Dividido em faixas, os bancos contarão com garantia do FGO na Faixa 1, mas na Faixa 2 não haverá garantia e sim o uso de benefício fiscal. O programa tem diferentes faixas, sendo a Faixa 1 voltada para dívidas de pessoas com renda mensal igual ou inferior a dois salários-mínimos ou que estejam inscritas no Cadastro Único. O valor total em dívida que poderá ser repactuado será de até R$ 5.000 somando todas as operações por devedor. Vale ressaltar que nesta faixa não serão enquadrados crédito rural e imobiliário. Já a Faixa 2 abrange a renegociação de dívidas de pessoas físicas em geral, mas não terá garantia do FGO, sendo que os bancos poderão utilizar do saldo bruto dos créditos concedidos nesta faixa como crédito presumido para abater impostos.
Como vai funcionar? Os participantes do programa são basicamente três: i) devedores (pessoas físicas inscritas em cadastros de inadimplentes); ii) credores (pessoas jurídicas responsáveis pela inscrição de devedores em cadastros de inadimplentes) e iii) agentes financeiros (instituições financeiras autorizadas a operar com crédito). Os devedores interessados em participar do programa devem aderir na plataforma que será digital e quitar suas dívidas à vista ou contratando um empréstimo com um agente financeiro habilitado no programa. Os credores interessados em participar devem solicitar habilitação na plataforma e oferecer descontos nos créditos elegíveis para o programa, além de excluir os créditos renegociados dos cadastros de inadimplentes. Os agentes financeiros habilitados financiarão as dívidas incluídas no Desenrola Brasil com seus próprios recursos. Eles podem cobrar tarifas pelos serviços prestados aos credores, desde que observem os limites definidos que são de taxa de 1,99% ao mês com parcelas de até 60 vezes. O ambiente das renegociações ainda será definido e o FGO será responsável pela operação e despesas de contratação da plataforma, que tem se encaminhado para ser a B3 e o Banco Central ficará responsável pela supervisão do programa.
Tamanho da garantia da Faixa I ainda deve ser definida. O governo estima que o impacto do programa será de cerca de R$ 50 bilhões em dívidas renegociadas e que atingirá cerca de 40 milhões de brasileiros na Faixa I e 30 milhões na Faixa II, sendo a maior parte da dívida constando na Faixa I. A garantia do programa, que poderá dar o suporte necessário para a concessão de crédito pelos bancos virá de uma parcela do FGO Pronampe. Contudo, ainda não se sabe o valor destinado ao programa e a última declaração sobre o assunto indica que devem ser destinados R$ 10 bilhões, mas que devem ser utilizados do próprio fundo.

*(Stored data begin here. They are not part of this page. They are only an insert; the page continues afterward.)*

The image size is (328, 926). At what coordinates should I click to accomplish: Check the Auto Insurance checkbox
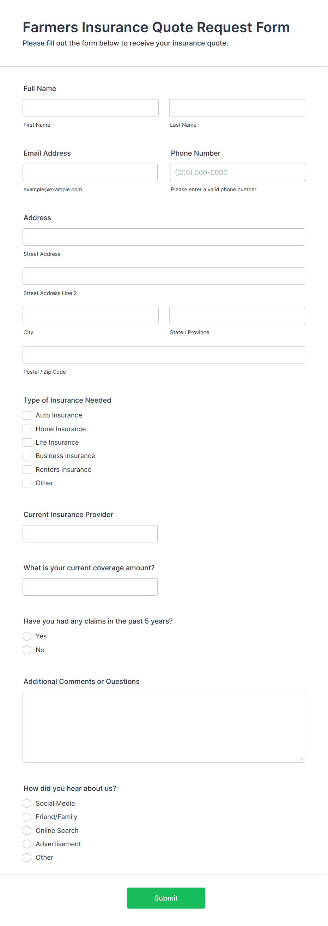click(27, 415)
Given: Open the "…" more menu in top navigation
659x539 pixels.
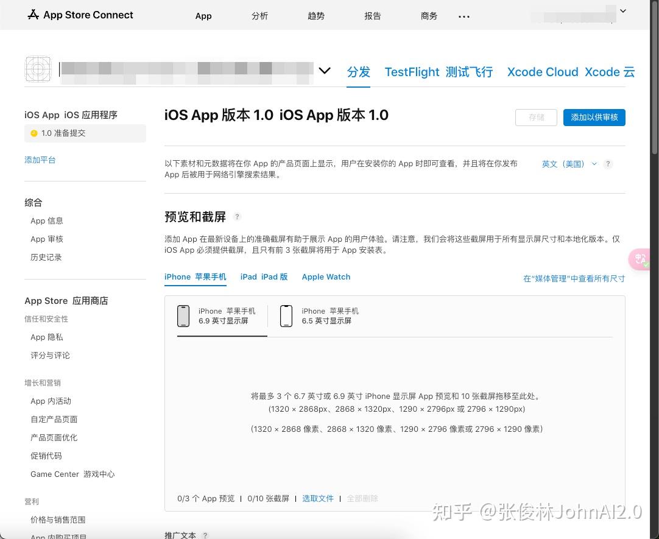Looking at the screenshot, I should click(x=463, y=16).
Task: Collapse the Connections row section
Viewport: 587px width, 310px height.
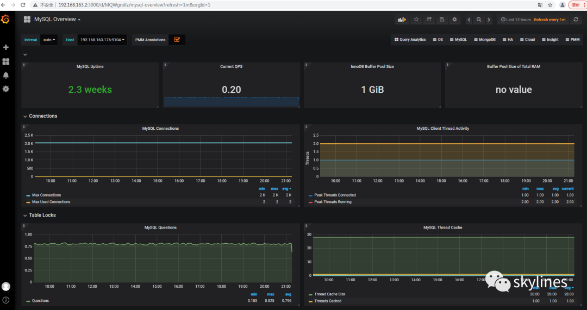Action: (42, 116)
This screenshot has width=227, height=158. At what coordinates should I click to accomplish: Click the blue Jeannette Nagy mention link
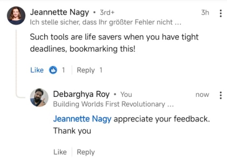tap(82, 119)
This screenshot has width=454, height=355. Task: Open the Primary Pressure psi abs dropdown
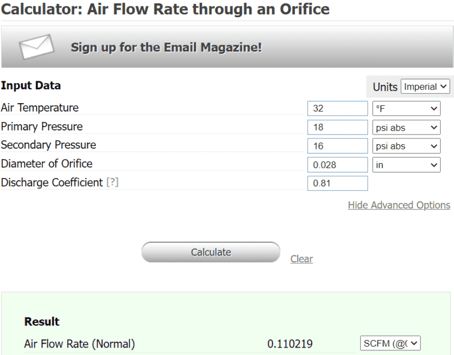[406, 127]
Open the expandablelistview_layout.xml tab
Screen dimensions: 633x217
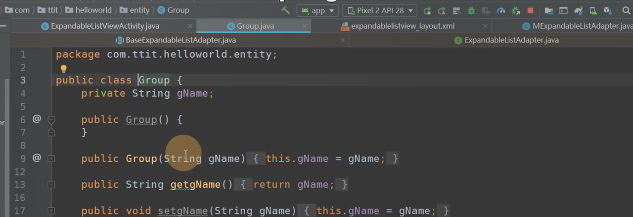pos(402,26)
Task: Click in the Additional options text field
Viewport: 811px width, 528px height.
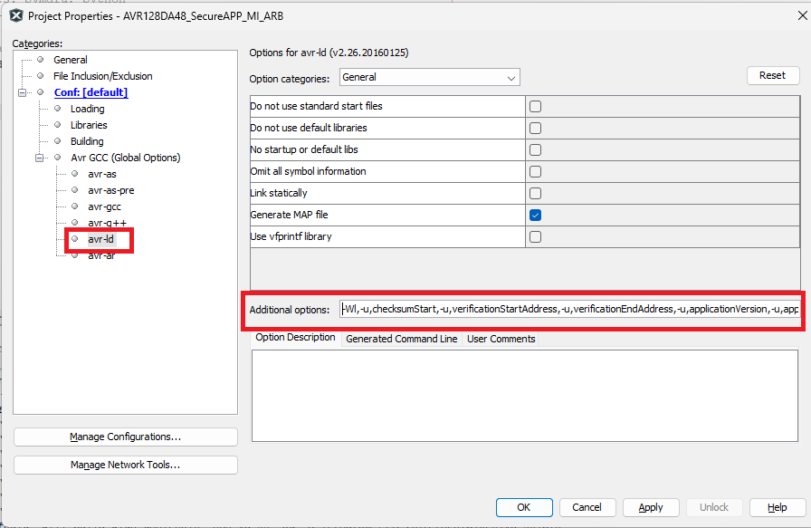Action: [x=568, y=309]
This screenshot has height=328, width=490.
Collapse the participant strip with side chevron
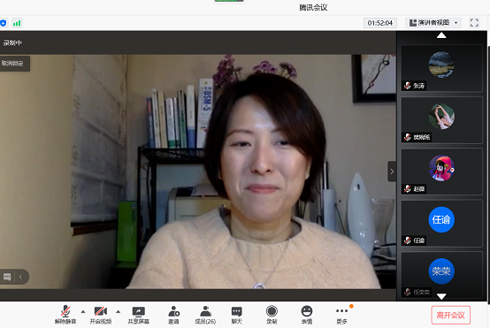392,172
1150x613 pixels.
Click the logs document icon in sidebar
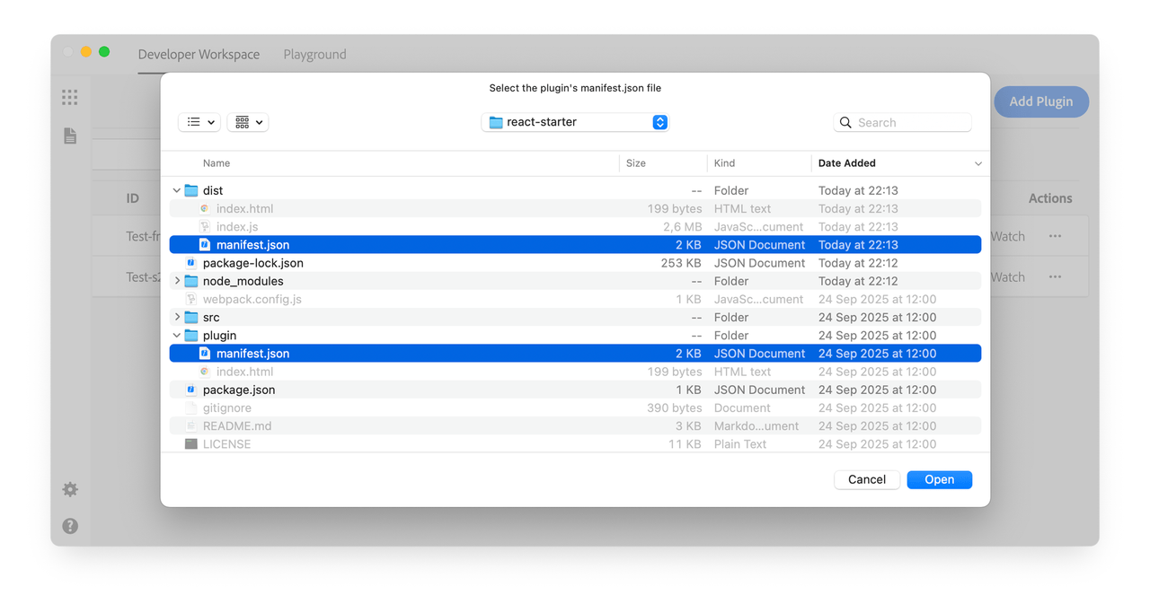coord(69,136)
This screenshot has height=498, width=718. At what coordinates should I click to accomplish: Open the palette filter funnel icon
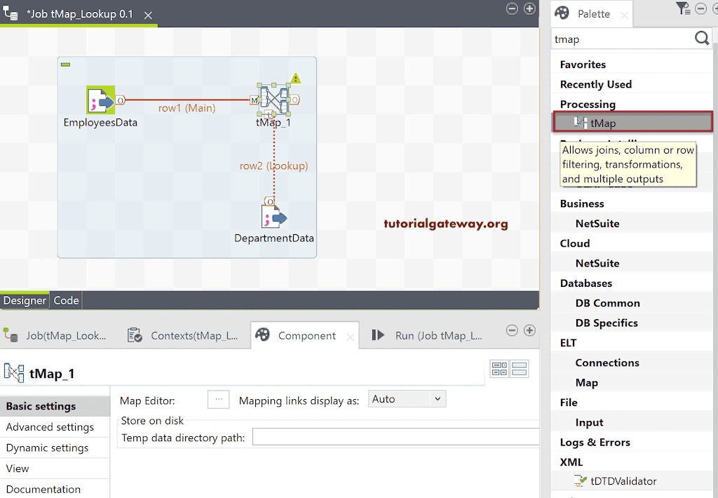(682, 8)

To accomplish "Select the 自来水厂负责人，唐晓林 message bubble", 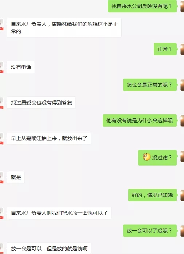I will coord(64,28).
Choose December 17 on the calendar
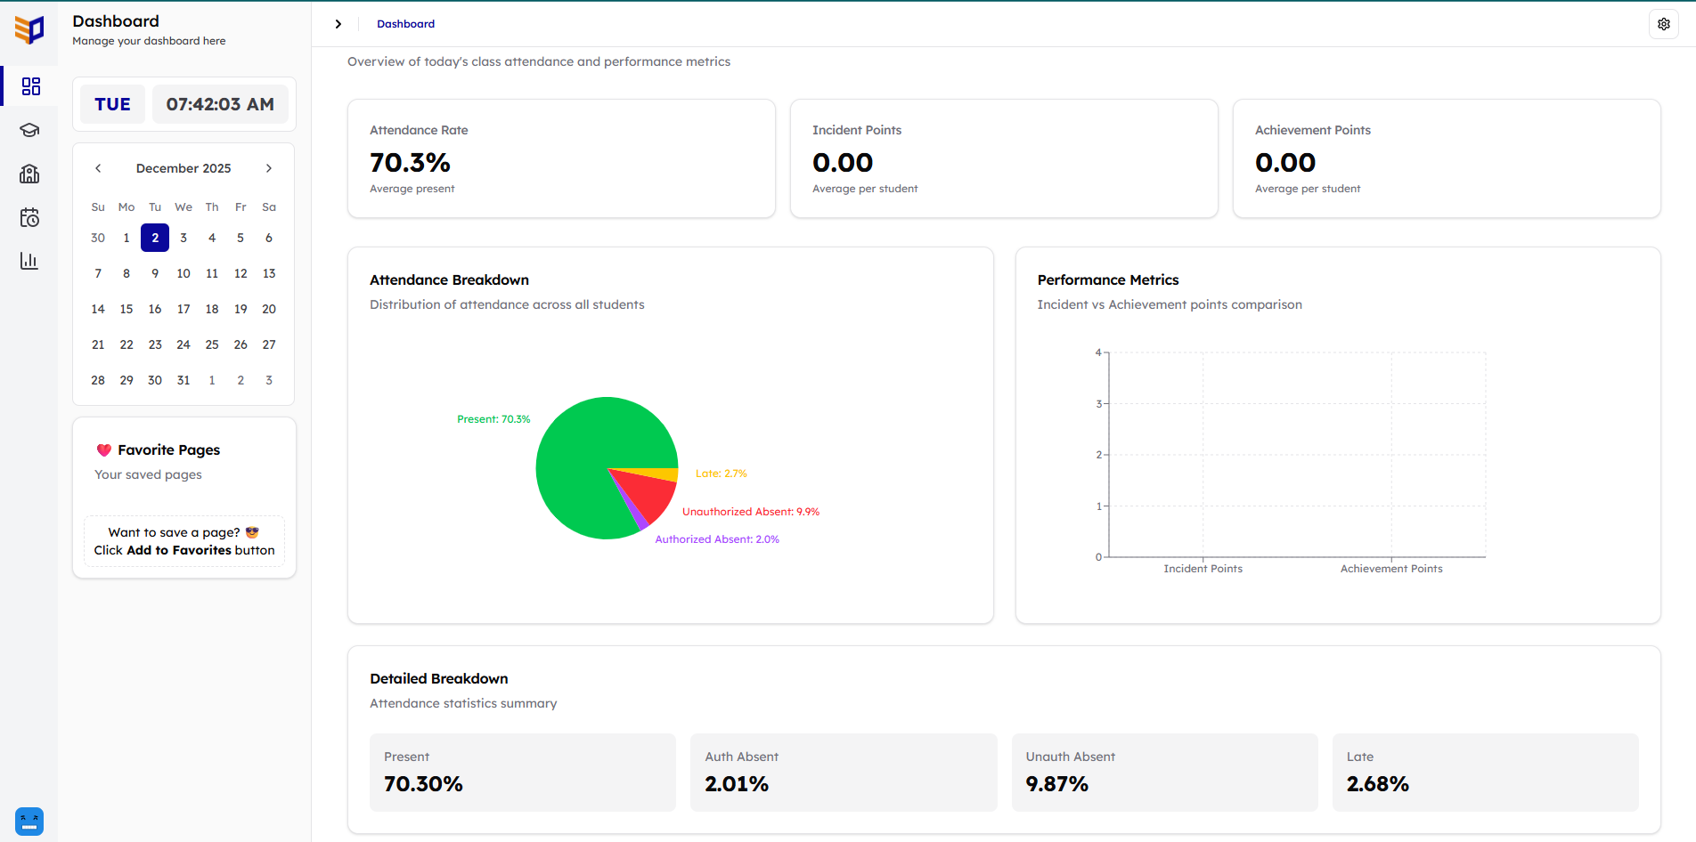This screenshot has width=1696, height=842. tap(183, 309)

Quais os impactos nos bancos? Considerando que o governo estima renegociar cerca de R$ 50 bi em dívidas na Faixa I e sendo que, segundo levantamento mensal de abril do Serasa, cerca de 31,61% da dívida dos inadimplentes são com bancos/cartão de crédito, o universo de cerca R$ 15 bi de dívidas bancárias é esperado para entrar nas renegociações na Faixa I, o que evidentemente deve incorrer em haircuts quando na renegociação, que esperamos que sejam entre 70% e 90% da dívida. Consequentemente, em termos de recuperação dos write-offs, os bancos veriam pouco impacto no resultado, uma vez que se considerarmos o que será recuperado da dívida bancária após haircut, que resultaria entre R$ 2 a R$ 5 bilhões, o impacto para o lucro líquido do sistema financeiro como um todo seria pequeno, de cerca de 0,6% - 1,7% do lucro total da indústria, tendo em vista os lucros contábeis da indústria reportados em 2022 que foram de R$ 257 bilhões.